Cluster Growth Problems
- Clusters grew to 200+ nodes with terabytes of data.
- Bulk ops spread across many nodes → performance bottlenecks.
- Hard to perform software upgrades:
- Draining nodes took too long.
- Forced to keep legacy OS/Elasticsearch versions.
- Critical patches (e.g., log4shell) required full downtime.
Lucene Limitations
- Each Elasticsearch index = a Lucene index.
- MAX_DOC limit ≈ 2B docs per index.
- Once hit → all indexing operations fail.

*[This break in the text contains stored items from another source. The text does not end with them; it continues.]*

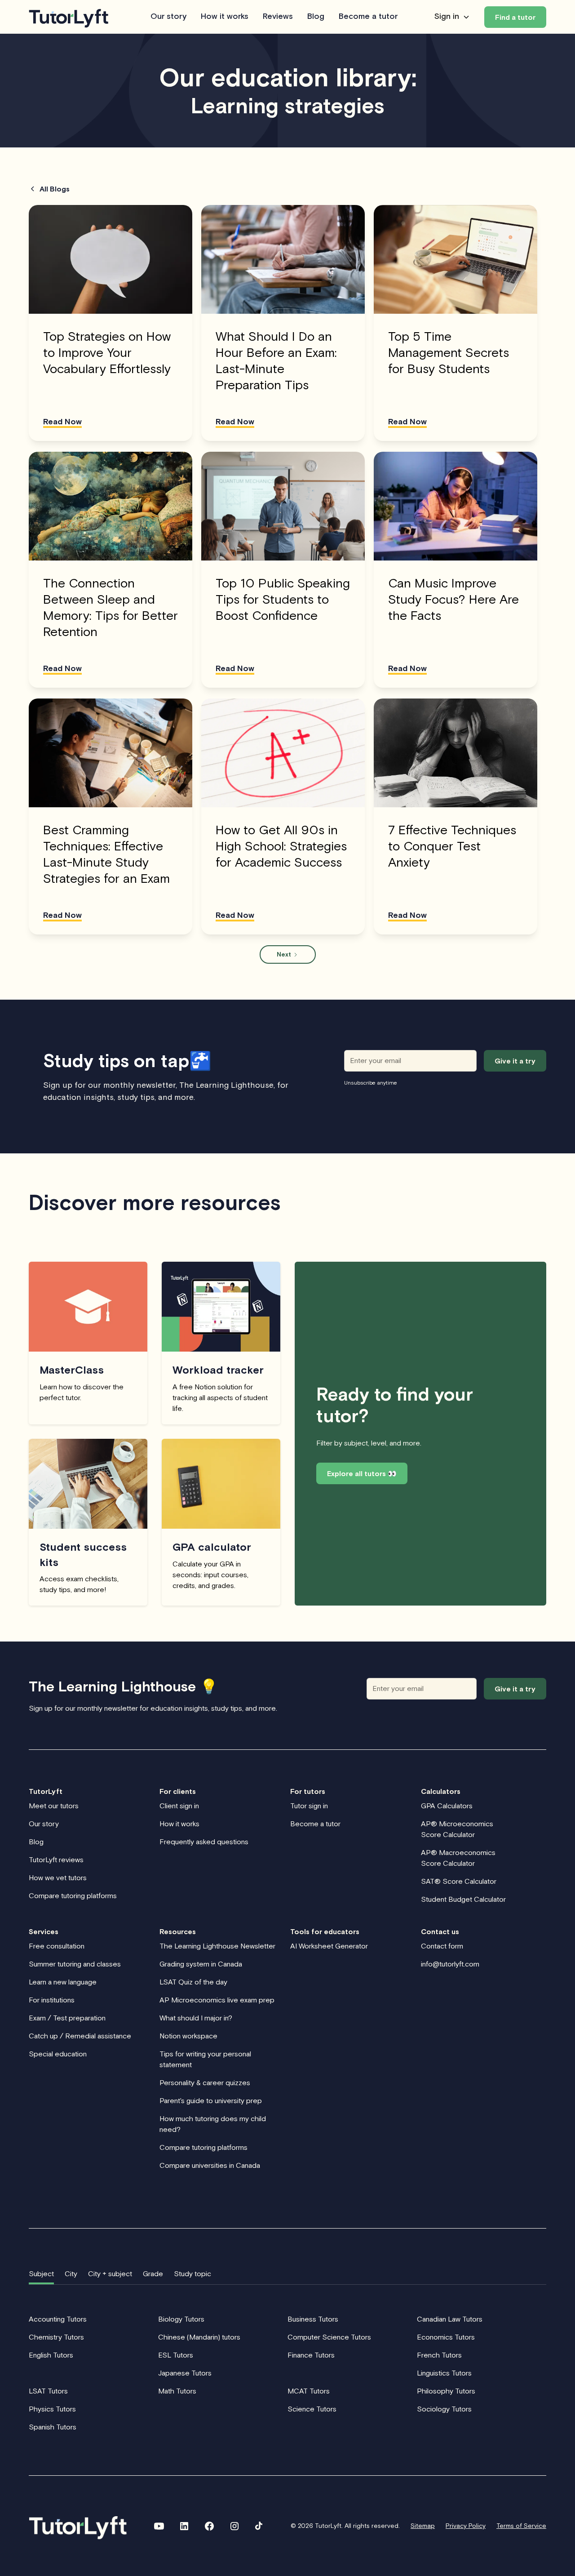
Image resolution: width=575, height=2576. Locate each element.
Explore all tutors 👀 (362, 1473)
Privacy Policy (466, 2525)
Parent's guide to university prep (210, 2100)
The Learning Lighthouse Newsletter (217, 1946)
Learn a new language (63, 1982)
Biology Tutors (181, 2319)
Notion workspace (188, 2036)
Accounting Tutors (58, 2319)
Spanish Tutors (52, 2427)
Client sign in (179, 1806)
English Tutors (51, 2355)
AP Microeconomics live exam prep (216, 2000)
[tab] (41, 2274)
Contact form (442, 1946)
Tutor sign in (309, 1806)
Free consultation (56, 1946)
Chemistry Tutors (56, 2337)
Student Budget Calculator (463, 1899)
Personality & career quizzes (204, 2082)
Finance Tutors (311, 2355)
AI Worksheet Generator (329, 1946)
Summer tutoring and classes (75, 1964)
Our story (168, 17)
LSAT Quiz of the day (193, 1982)
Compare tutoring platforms (73, 1895)
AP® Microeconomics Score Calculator (457, 1829)
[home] (69, 17)
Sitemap (423, 2525)
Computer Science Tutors (329, 2337)
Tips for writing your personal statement (205, 2059)
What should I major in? (195, 2018)
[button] (452, 17)
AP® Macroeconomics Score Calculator (458, 1857)
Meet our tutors (54, 1806)
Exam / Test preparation (67, 2018)
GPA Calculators (447, 1806)
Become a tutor (368, 17)
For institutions (52, 2000)
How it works (224, 17)
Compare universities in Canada (209, 2165)
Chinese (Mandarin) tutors (199, 2337)
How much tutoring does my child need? (212, 2123)
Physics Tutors (52, 2409)
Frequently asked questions (203, 1841)
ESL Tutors (175, 2355)
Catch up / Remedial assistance (80, 2036)
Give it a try (515, 1689)
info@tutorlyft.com (450, 1964)
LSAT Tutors (48, 2391)
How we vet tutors (58, 1877)
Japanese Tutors (185, 2373)
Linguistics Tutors (444, 2373)
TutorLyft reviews (56, 1859)
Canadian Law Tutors (449, 2319)
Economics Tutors (446, 2337)
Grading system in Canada (200, 1964)
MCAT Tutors (309, 2391)
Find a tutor (515, 17)
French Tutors (439, 2355)
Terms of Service (521, 2525)
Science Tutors (312, 2409)
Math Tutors (177, 2391)
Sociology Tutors (444, 2409)
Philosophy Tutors (446, 2391)
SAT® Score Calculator (458, 1881)
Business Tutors (313, 2319)
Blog (315, 17)
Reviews (278, 17)
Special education (58, 2054)
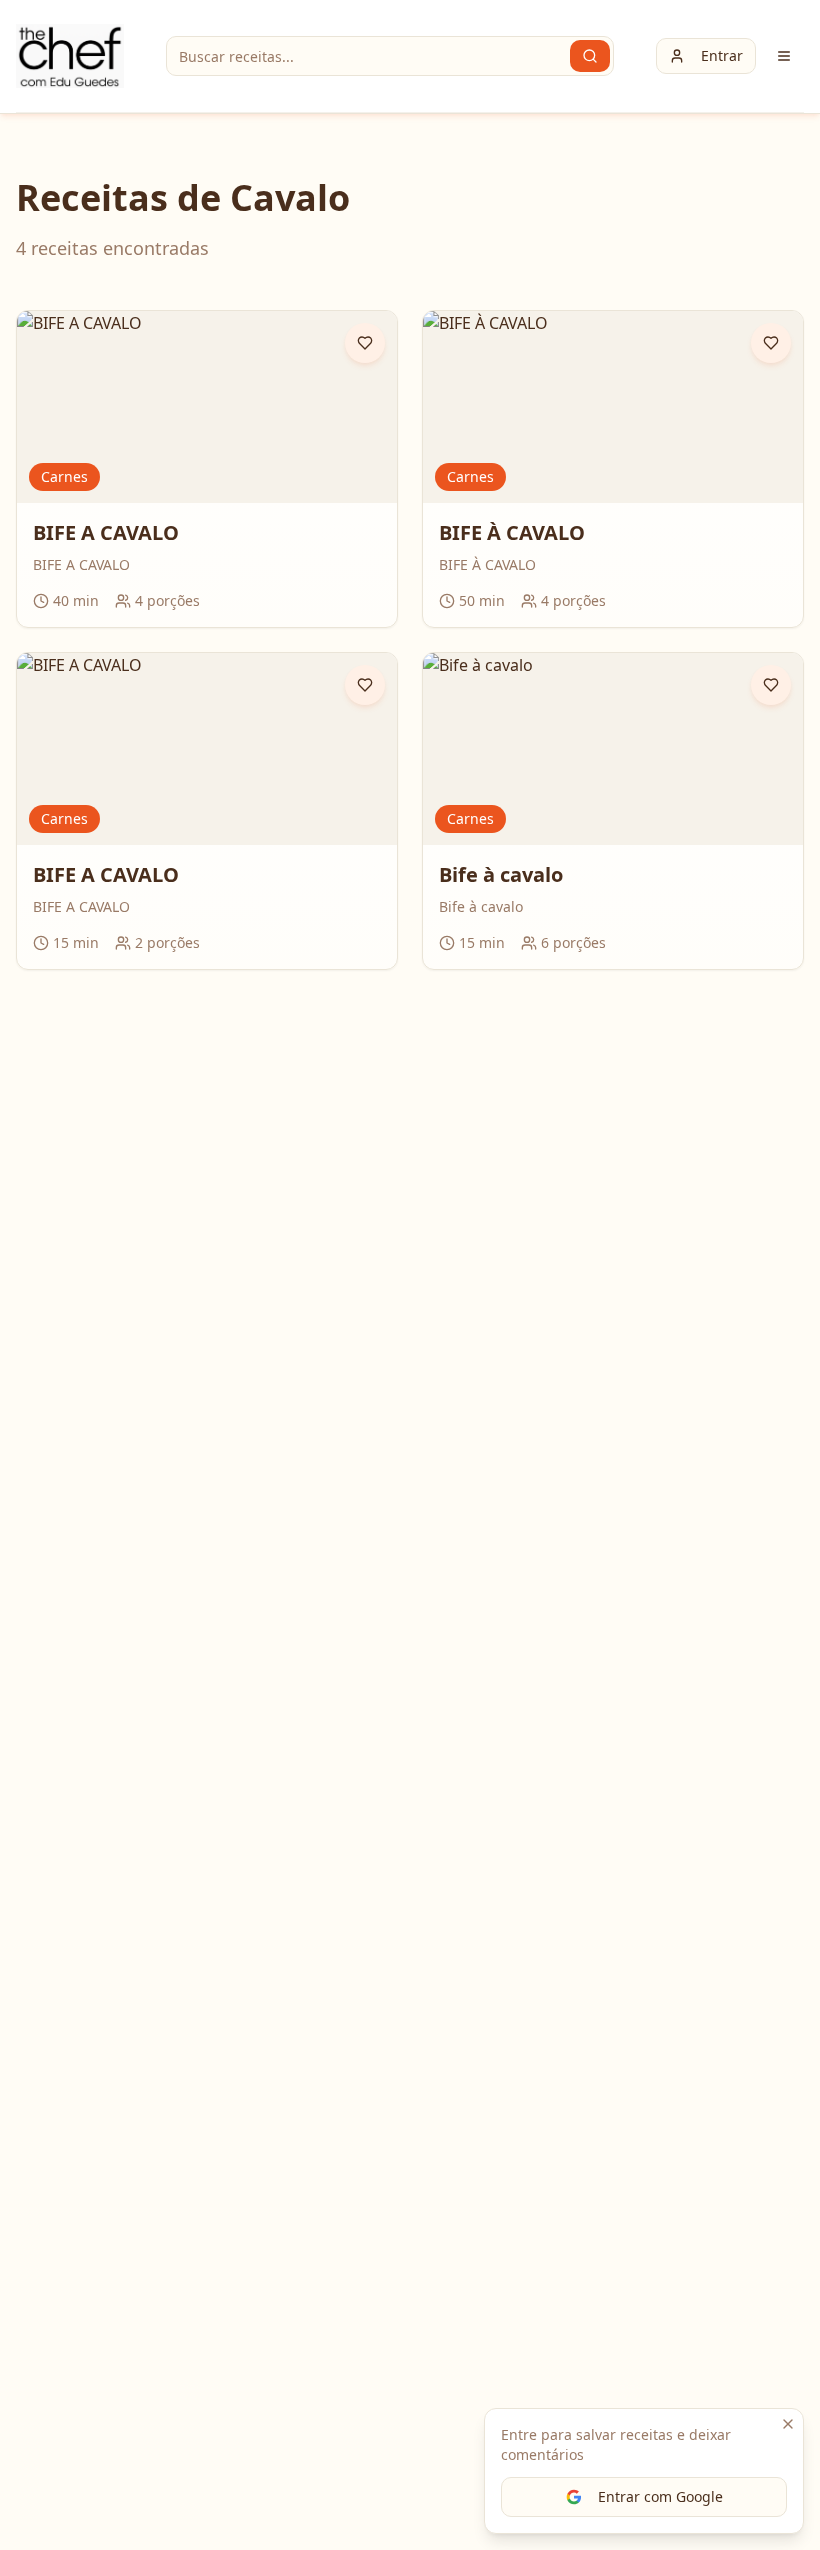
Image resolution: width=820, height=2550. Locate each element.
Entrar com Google (660, 2496)
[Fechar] (788, 2424)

- Large guilds = very large indices → hit limit quickly.
Kubernetes & Cells
- Initially avoided stateful workloads on Kubernetes.
- Elastic Operator looked promising for orchestration.
- Problems:
- Clusters had 200+ nodes → high coordination overhead.
- Cluster states don’t scale well.
- Master nodes often went OOM, causing failures.
- Solution: introduce logical “cells” (multiple clusters grouped).
Improved Reliability & Scaling
- Adopted dedicated node roles:
- Master nodes → cluster coordination.
- Ingest nodes → stateless, handle preprocessing.
- Data nodes → indexing & queries.
- Switched Redis → PubSub for indexing:
- Guaranteed delivery.
- Could tolerate large backlogs.
- Elasticsearch failures = slowdown, not message loss.
- Built PubSub router:
- Streams & batches messages.
- Routes to correct cluster/index.
Direct Messages (DMs)
- Sharded by user instead of channel.
- Stores all of a user’s DMs together → efficient search.
Scaling Guilds
- Growing guilds hit the Lucene MAX_DOC limit.
- Needed strategies to split data across shards without performance loss.
Query Optimization
- Indices typically use a single primary shard.
- Ensures all data is co-located → avoids cross-shard queries.